[begin SUPPLIED PASSAGE]

The Seelbach Hilton is a historic hotel in Louisville, Kentucky, founded by Bavarian-born immigrant brothers Louis and Otto Seelbach. It opened in 1905 as the Seelbach Hotel, envisioned by the Seelbach Brothers to embody the old-world grandeur of European hotels in cities such as Vienna and Paris. To do so in early 20th century Louisville, they employed a French Renaissance design in constructing the hotel. Louis was already a restaurant owner in Louisville when his brother Otto joined him from Germany around 1890, forming the Seelbach Hotel Co. The company began construction on the hotel in 1903.
|Address||500 South 4th Street, Louisville, Kentucky, United States, 40202|
|Opening||May 1, 1905|
|Owner||Hilton Hotels & Resorts|
|Design and construction|
|Architect||Frank Mills Andrews, William J. Dodd and Paul Emil Moosmiller|
|Area||2 acres (0.81 ha)|
|Architectural style||Beaux Arts Baroque|
|NRHP reference No.||75000775|
|Added to NRHP||August 12, 1975|
The hotel was quickly regarded among the finest hotels in the United States and throughout its long history has been frequented by many notable Americans—for instance F. Scott Fitzgerald, who took inspiration from the Seelbach for a hotel in The Great Gatsby. The hotel is part of the Hilton Hotels & Resorts chain.

[end SUPPLIED PASSAGE]
[begin DATA LINES]

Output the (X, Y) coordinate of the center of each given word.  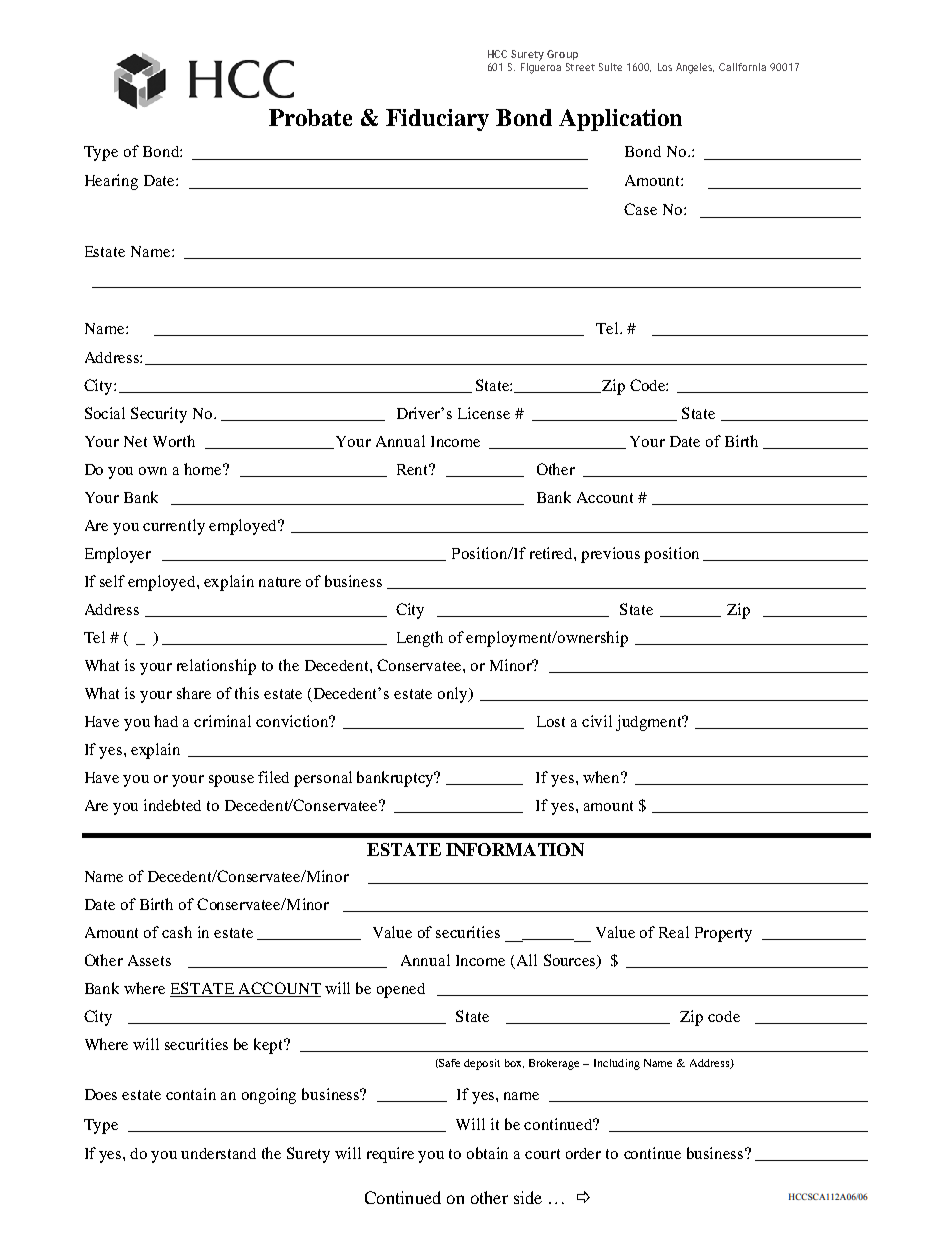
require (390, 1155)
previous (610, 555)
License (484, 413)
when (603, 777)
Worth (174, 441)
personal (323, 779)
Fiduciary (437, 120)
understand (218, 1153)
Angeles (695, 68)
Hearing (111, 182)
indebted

[end DATA LINES]

WRITTEN REQUEST 1:
Echo the Seelbach Hilton passage, starting at "The Seelbach Hilton" and ending at "hotel in 1903.".
WRITTEN REQUEST 2:
In the Seelbach Hilton passage, in what year did the Seelbach Hotel Co. begin construction on the hotel?
WRITTEN REQUEST 3:
Go on with the Seelbach Hilton passage from the point where it stops.

FINAL RESULT 1:
The Seelbach Hilton is a historic hotel in Louisville, Kentucky, founded by Bavarian-born immigrant brothers Louis and Otto Seelbach. It opened in 1905 as the Seelbach Hotel, envisioned by the Seelbach Brothers to embody the old-world grandeur of European hotels in cities such as Vienna and Paris. To do so in early 20th century Louisville, they employed a French Renaissance design in constructing the hotel. Louis was already a restaurant owner in Louisville when his brother Otto joined him from Germany around 1890, forming the Seelbach Hotel Co. The company began construction on the hotel in 1903.

FINAL RESULT 2:
1903

FINAL RESULT 3:
Louis Seelbach and his brother Otto emigrated from Frankenthal, Germany, a small, rural town in Bavaria. Louis Seelbach arrived in Louisville in 1869 at age 17, shortly after reaching the United States. He worked in the first Galt House for a time upon his arrival, but after turning 22 in 1874, he realized that he had greater ambitions. He opened the Seelbach Bar & Grill that same year, and quickly built it into a flourishing enterprise. The success of the restaurant in Louisville's quickly expanding population and economy allowed Louis Seelbach to bring his brother Otto from Germany to help open the first Seelbach Hotel in 1891 above the bar & grill on 6th and Main.
The brothers were intent on building Louisville's first grand hotel: a hotel reflecting the opulence of European hotels. They purchased a piece of property at the corner of 4th and Walnut (now Muhammad Ali Blvd) Streets, broke ground in December 1903, and opened the doors on May 1, 1905, just in time for the Kentucky Derby.
On the opening day, over 25,000 people visited the hotel. The Seelbach hosted a gala that evening, with dinner parties in each of the 150 rooms. The structure incorporated marble from Italy, Germany and France, along with wood from the West Indies and Europe.
The hotel attracted large numbers of patrons in its first two years, and, luckily, the Seelbach Realty Company—formed in 1902 before the property purchase—had been planning from opening day to expand the hotel. On January 1, 1907, the second phase opened, raising the number of rooms to 500. The lower two floors of the ten-story structure were faced with stone, while the upper floors were brick. Work included enclosing the rooftop garden to allow it to be used as a winter garden. This new and improved Seelbach regularly hosted guests of the Kentucky Derby.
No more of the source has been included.